Dataset entries

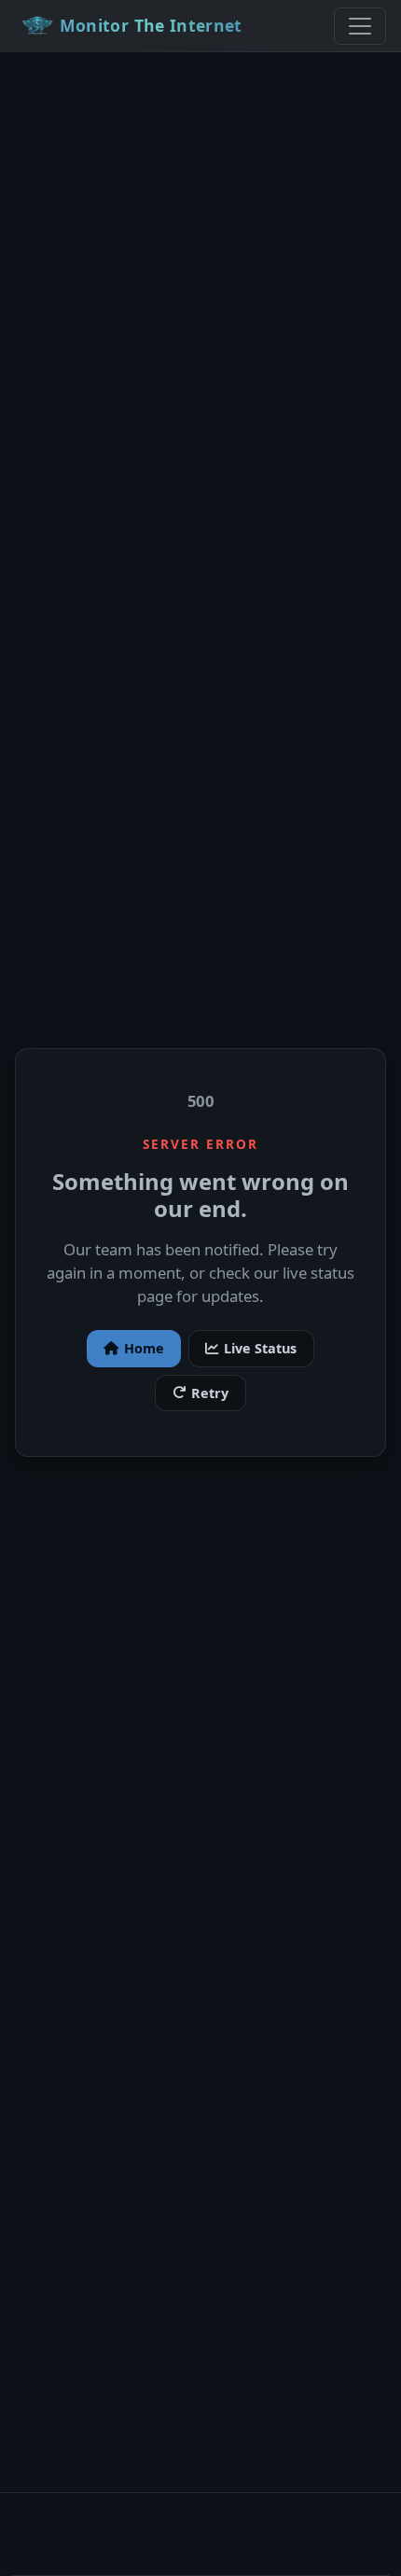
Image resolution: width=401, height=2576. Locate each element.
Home (144, 1348)
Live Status (260, 1348)
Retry (209, 1393)
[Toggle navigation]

[Work order] The copy should match the records above exactly, except that pictures are dropped.

[Final answer]
Image resolution: width=401, height=2576. Locate each element.
Home (144, 1348)
Live Status (260, 1348)
Retry (209, 1393)
[Toggle navigation]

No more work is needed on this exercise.